National Centre for Nanoscience and Nanotechnology, University of Madras, Chennai - 600025, India.
Nanoscale. 2018 Jul 5;10(25):12018-12034. doi: 10.1039/c8nr03397h.
Novel nanocomposites of reduced graphene oxide (rGO)-Fe3O4, denoted as 'rGO:IO, and nitrogen doped rGO-ε-Fe3N, denoted as 'NrGO:IN', were prepared by a modified polyol method, wherein both the reduction of graphene oxide and oxidation of Fe2+/Fe3+ ions occurred simultaneously, followed by ammonia nitridation. The electron microscopy analysis of the rGO:IO and NrGO:IN nanocomposites revealed unique morphologies. In rGO:IO, the Fe3O4 nanoparticles having a mean diameter of 38 nm were found to be uniformly anchored to the rGO sheet surface, whereas in NrGO:IN, the ε-Fe3N nanoparticles (∼150 nm) were shielded by the NrGO sheets. Superparamagnetic and weak ferromagnetic characteristics with saturation magnetization values of 39.5 and 46 emu g-1 were observed in the rGO:IO and NrGO:IN nanocomposites respectively, which can be attributed to the nature of the constituent magnetic nanoparticles, Fe3O4 and ε-Fe3N. In addition, the graphene derivatives such as rGO and NrGO contributed to the enhanced electrical properties of the nanocomposite. The electrochemical impedance spectroscopy analysis showed that, compared to pure Fe3O4 and ε-Fe3N nanoparticles, the total electrical resistance of rGO:IO and NrGO:IN was reduced by 33 344.8 and 1569.87 Ω cm-2, respectively, when combined with the rGO and NrGO sheets. Further, the electromagnetic shielding performance of the NrGO:IN nanocomposite was investigated for the first time and was compared with the other samples. Of the two prepared nanocomposites, NrGO:IN exhibited electromagnetic shielding effectiveness of 35.33 dB at 11.4 GHz, which is considerably larger than that of rGO:IO (14.4 dB at 8 GHz). This enhanced shielding effectiveness is not only due to the high inherent magnetic and electrical properties of ε-Fe3N nanoparticles, but also due to the 'particle shielded by sheet' morphology of the NrGO:IN, which enhances the charge accumulation at the heterogeneous interfaces of NrGO sheets/ε-Fe3N nanoparticles.

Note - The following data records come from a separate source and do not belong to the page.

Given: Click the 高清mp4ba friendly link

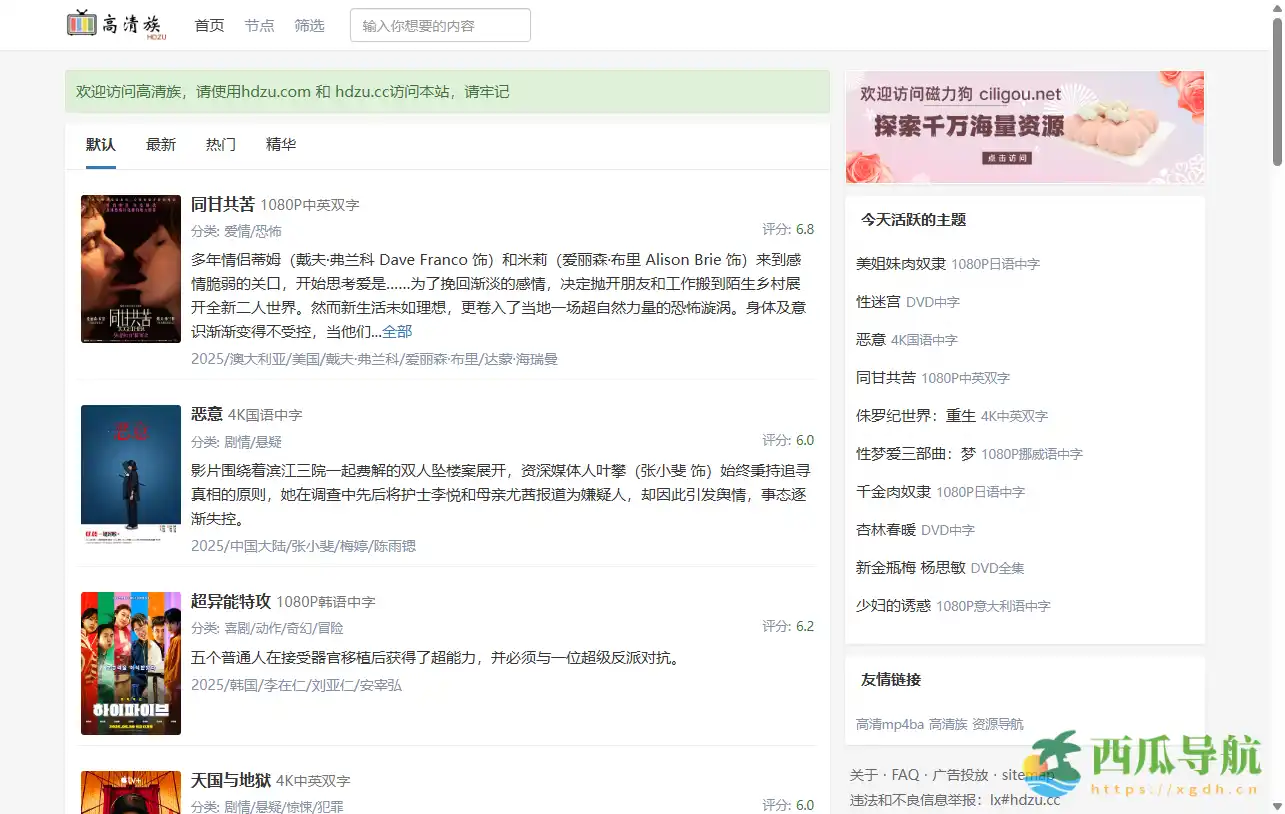Looking at the screenshot, I should 889,724.
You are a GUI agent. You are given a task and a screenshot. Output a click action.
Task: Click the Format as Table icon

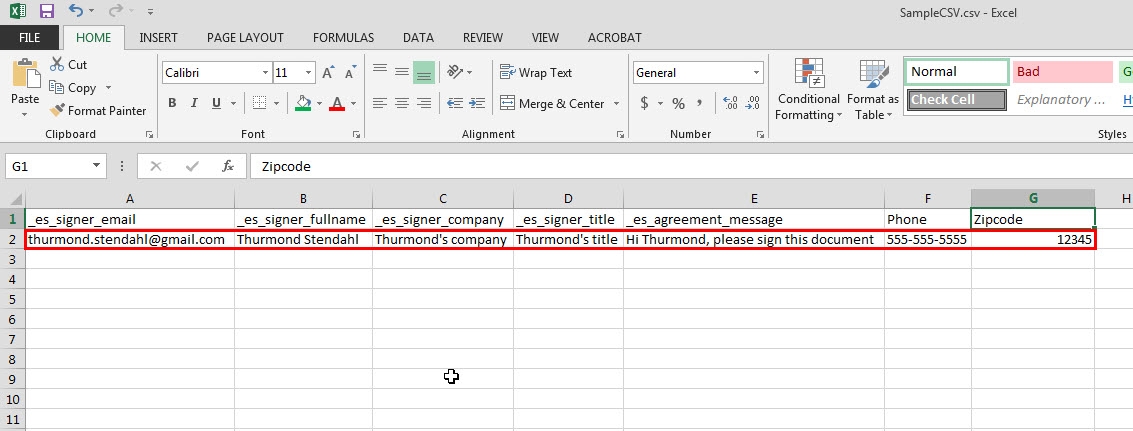872,90
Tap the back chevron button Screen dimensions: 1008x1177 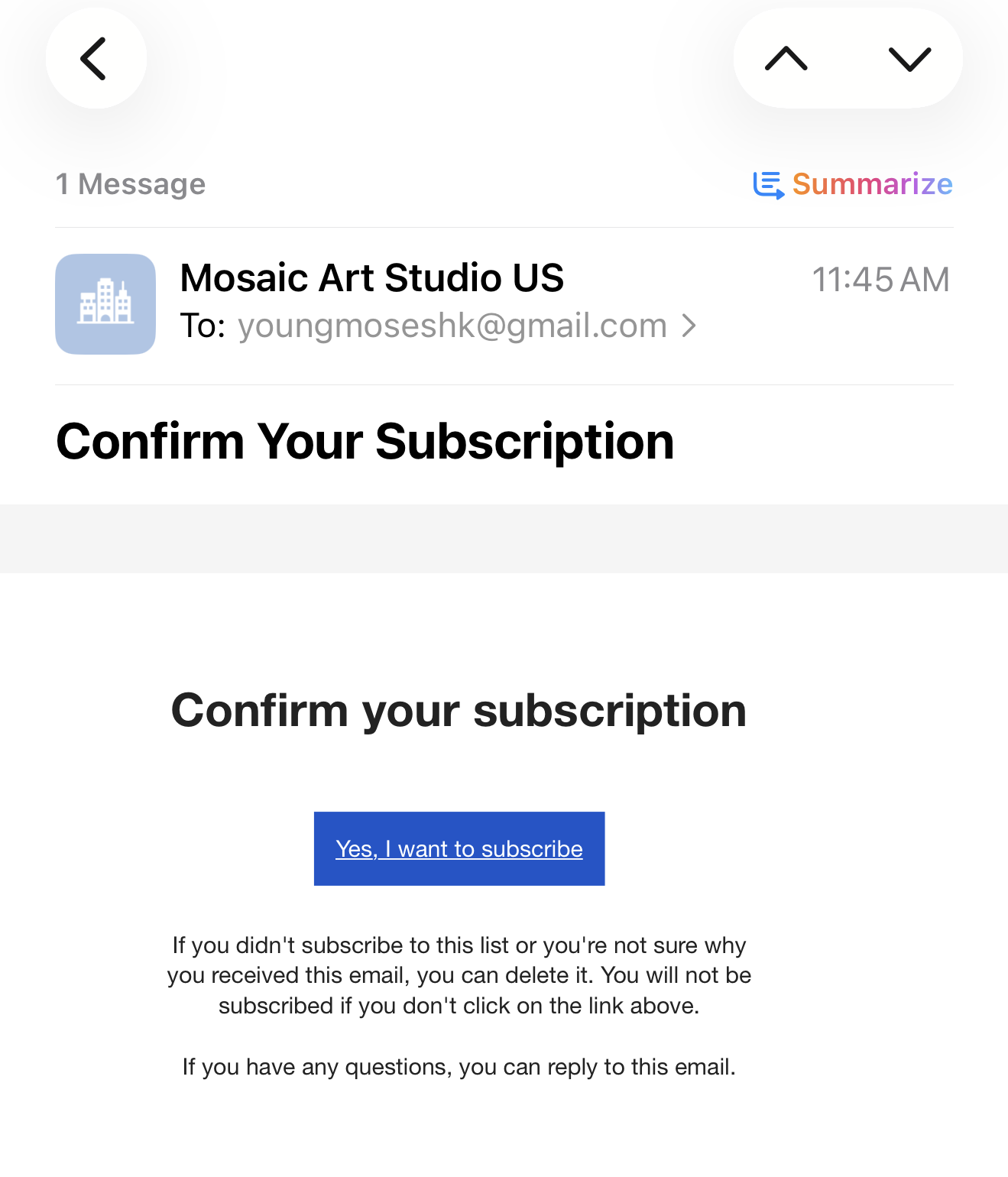click(x=96, y=59)
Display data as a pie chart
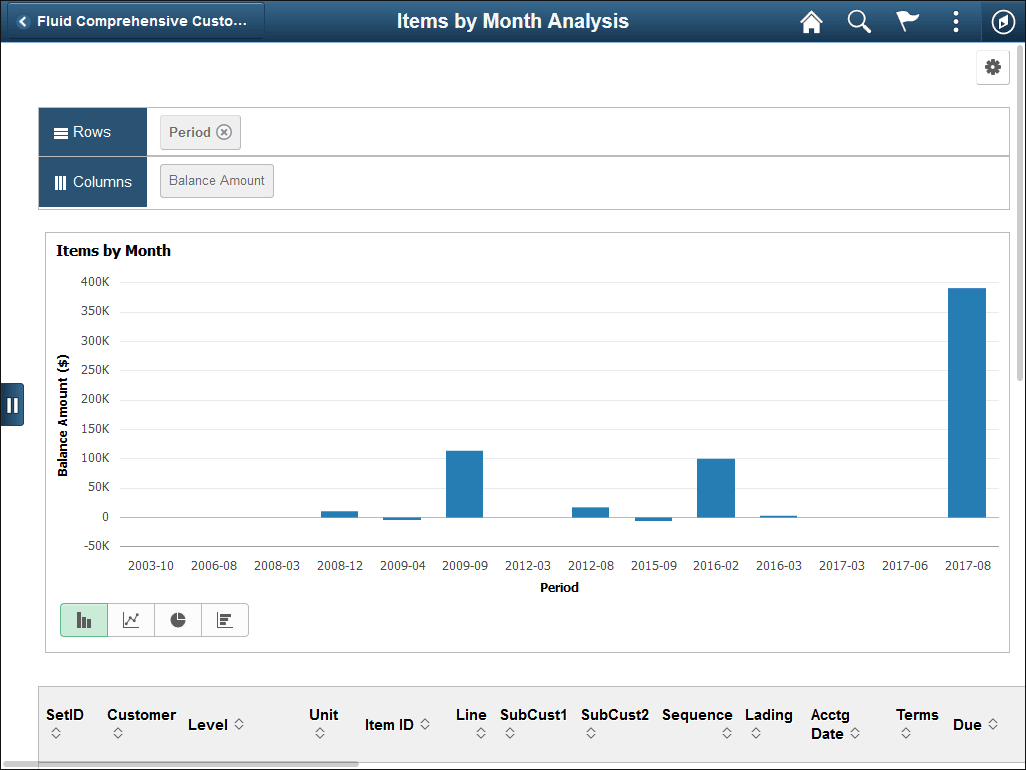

通过一种改进的多元醇法制备了还原氧化石墨烯(rGO)-Fe3O4 的新型纳米复合材料,记为“rGO:IO”,以及氮掺杂 rGO-ε-Fe3N 的新型纳米复合材料,记为“NrGO:IN”,其中同时发生了石墨烯氧化物的还原和 Fe2+/Fe3+离子的氧化,随后进行了氨氮化。rGO:IO 和 NrGO:IN 纳米复合材料的电子显微镜分析显示出独特的形态。在 rGO:IO 中,发现平均直径为 38nm 的 Fe3O4 纳米颗粒均匀地锚定在 rGO 片表面上,而在 NrGO:IN 中,ε-Fe3N 纳米颗粒(约 150nm)被 NrGO 片屏蔽。rGO:IO 和 NrGO:IN 纳米复合材料分别表现出超顺磁性和弱铁磁性特征,饱和磁化强度值分别为 39.5 和 46 emu g-1,这可归因于组成磁性纳米颗粒 Fe3O4 和 ε-Fe3N 的性质。此外,石墨烯衍生物如 rGO 和 NrGO 有助于提高纳米复合材料的电性能。电化学阻抗谱分析表明,与纯 Fe3O4 和 ε-Fe3N 纳米颗粒相比,当与 rGO 和 NrGO 片结合时,rGO:IO 和 NrGO:IN 的总电阻分别降低了 33344.8 和 1569.87 Ω cm-2。此外,首次研究了 NrGO:IN 纳米复合材料的电磁屏蔽性能,并与其他样品进行了比较。在所制备的两种纳米复合材料中,NrGO:IN 在 11.4GHz 时表现出 35.33dB 的电磁屏蔽效能,明显大于 rGO:IO(在 8GHz 时为 14.4dB)。这种增强的屏蔽效果不仅归因于 ε-Fe3N 纳米颗粒固有的高磁电性能,还归因于 NrGO:IN 的“颗粒屏蔽片”形态,这种形态增强了 NrGO 片/ε-Fe3N 纳米颗粒异质界面处的电荷积累。